◆ **CHALLENGE**
Copy out the lines below word for word, leaving out the pictures.

◆ **ENTRIES**
▬▬▬

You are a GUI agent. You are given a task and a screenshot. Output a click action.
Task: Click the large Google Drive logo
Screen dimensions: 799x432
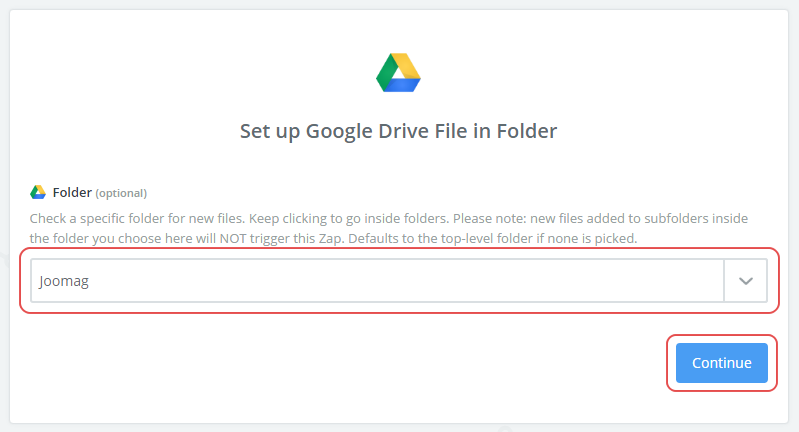pos(398,73)
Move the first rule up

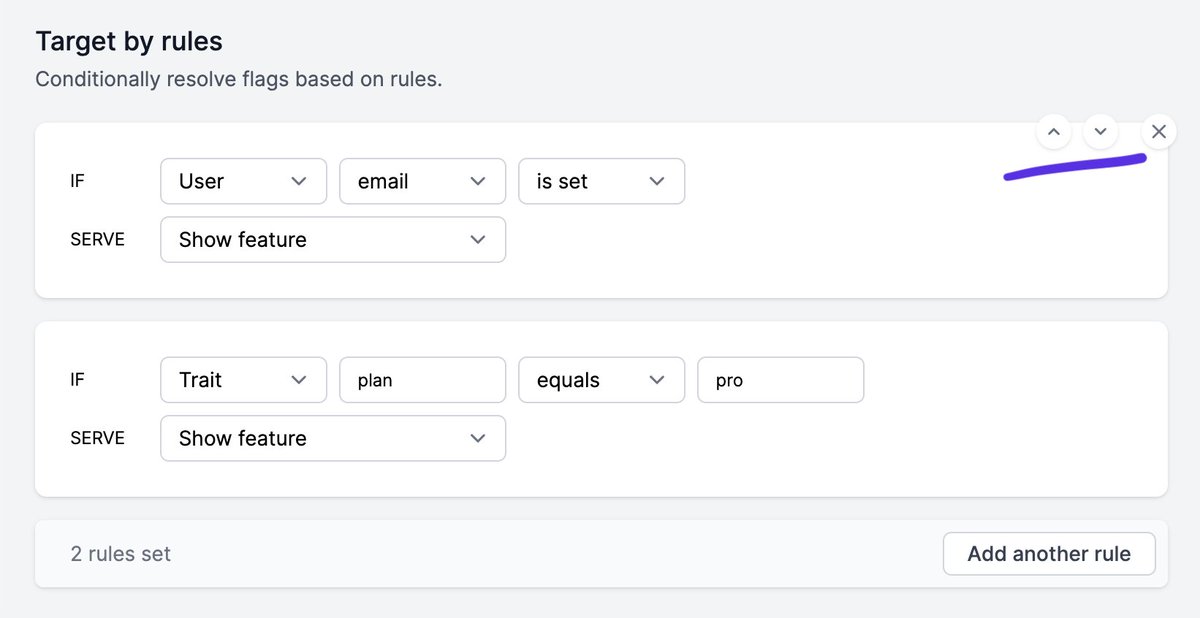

▬▬▬

◆ **TASK RESULT**
You are a GUI agent. You are given a task and a screenshot. Output a click action.
Task: Click the large Google Drive logo
Screen dimensions: 799x432
pos(398,73)
Move the first rule up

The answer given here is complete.